> [EXTRACT TO READ]:
====

Built on the grounds of a historical pulp mill, Kistefos today offers world-class architecture and art
Kistefos is one of Europe’s most important destinations for contemporary art. Built on the grounds of a historical pulp mill, Kistefos today offers world-class architecture, an Industrial Museum, two art galleries, and an impressive sculpture park in the scenic surroundings of Jevnaker north of Oslo.
Kistefos, as we know it today, was established in 1996 by businessman and art collector Christen Sveaas, grandson of Anders Sveaas who once established A/S Kistefos Træsliberi. The company produced wood pulp at the site from 1889 to the mid-1950s. The industrial heritage is preserved, creating a beautiful framework for the art.
In 2019, the museum opened The Twist, an award-winning new gallery space designed by BIG – Bjarke Ingels Group. The Twist is a gallery, a bridge and a sculpture all in one — taking a sculptural form spanning the River Randselva and twisting at the mid-point. The Twist has won several prizes and nominations for its cutting edge design. The sculpture park expands with one or more sculptures each year and includes works by leading artists such as Yayoi Kusama, Tony Cragg, Fernando Botero, Oldenburg & Van Bruggen, Elmgreen & Dragset, Marc Quinn and Anish Kapoor. The unveiling of Pierre Huyghe’s If The Swamp will mark the 50th sculpture in the park.
Every year Kistefos presents new art exhibitions by highly recognised national and international artists in their two art galleries – The Twist and Nybruket Gallery. A site-specific new commission by French artist Pierre Huyghe will be unveiled on 12 June. Titled If The Swamp, the vast permanent work will be the artist’s largest site-specific work to date and the most ambitious to ever be conceived for Kistefos.

====

> [TASK SET]:
(1) According to the Kistefos passage, which firm designed The Twist?
(2) Decide whether each statement agrees with the Kistefos passage: (a) wood pulp was produced at the site until the mid-1950s; (b) The Twist spans the River Randselva; (c) Kistefos has three art galleries. Answer yes or no, quoting the words that decide it.
(3) Write a continuation of the Kistefos passage, starting after its final sentence.

> [Items from a dataset]:
====

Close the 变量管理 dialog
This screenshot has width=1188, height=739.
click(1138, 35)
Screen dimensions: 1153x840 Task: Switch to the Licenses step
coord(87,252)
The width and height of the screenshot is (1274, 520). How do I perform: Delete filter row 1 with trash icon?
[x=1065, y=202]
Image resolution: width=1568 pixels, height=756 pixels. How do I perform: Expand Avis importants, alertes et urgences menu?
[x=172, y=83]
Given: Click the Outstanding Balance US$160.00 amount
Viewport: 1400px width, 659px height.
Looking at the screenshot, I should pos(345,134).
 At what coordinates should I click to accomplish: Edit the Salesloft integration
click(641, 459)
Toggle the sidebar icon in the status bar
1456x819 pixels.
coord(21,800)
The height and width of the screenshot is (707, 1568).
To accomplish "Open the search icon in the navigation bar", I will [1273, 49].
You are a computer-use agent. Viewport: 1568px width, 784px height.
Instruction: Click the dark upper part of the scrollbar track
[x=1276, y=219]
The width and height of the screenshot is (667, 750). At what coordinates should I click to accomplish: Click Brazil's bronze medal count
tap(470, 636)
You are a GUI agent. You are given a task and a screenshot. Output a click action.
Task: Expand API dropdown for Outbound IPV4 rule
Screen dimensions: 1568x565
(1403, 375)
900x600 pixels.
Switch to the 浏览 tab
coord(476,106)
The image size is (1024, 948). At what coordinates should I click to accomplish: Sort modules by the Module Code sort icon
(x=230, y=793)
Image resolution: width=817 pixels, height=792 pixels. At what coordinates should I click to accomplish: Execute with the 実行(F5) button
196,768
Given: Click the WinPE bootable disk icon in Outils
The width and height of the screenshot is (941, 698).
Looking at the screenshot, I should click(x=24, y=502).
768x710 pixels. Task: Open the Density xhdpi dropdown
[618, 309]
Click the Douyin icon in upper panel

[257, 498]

====

> [ANSWERS FOR EACH ITEM]:
(1) BIG – Bjarke Ingels Group

(2)
(a) Yes: "The company produced wood pulp at the site from 1889 to the mid-1950s."
(b) Yes: "taking a sculptural form spanning the River Randselva and twisting at the mid-point"
(c) No: "in their two art galleries – The Twist and Nybruket Gallery"

(3)
As the 50th artwork to be included in the park, If The Swamp will inaugurate a previously inaccessible area of the park extending the visitor landscape. The site for If The Swamp, chosen by the artist, is in a regularly flooded area of the park next to the working power plant, linking Kistefos’ industrial heritage with what it has become today.
Huyghe is known for his immersive artworks and continues to expand our notion of what sculptural art can be. Responding to Kistefos’ environment, If The Swamp is an entity, a milieu, both physical and digital, permeable, continuously shaped by the surrounding floodwaters and modified by what it perceives. The work is simultaneously an island and the possibility of what this island could be under alternate conditions of reality.
The forest’s entire site has been scanned, down to its details, and digitalised. In a simulated environment, unbound from physical limitations, algorithmic and biological agent intelligence cooperate. A fiction-based set of rules is played out by learning machines that continually generate mutations of existing features, such as trees, trash, animals, or humans. The mutations change behaviours in real-time according to external factors, accelerating their growth with the floodwater, and transforming over the years. At times they randomly exit the simulation to manifest themselves physically on the actual island. They sustain or decompose, modifying the island’s appearance and progressively contaminate the existing reality with another possibility of itself. At the far end of the forest stands a screen where an autonomous eye navigates the simulated environment, witnessing its ever-changing nature.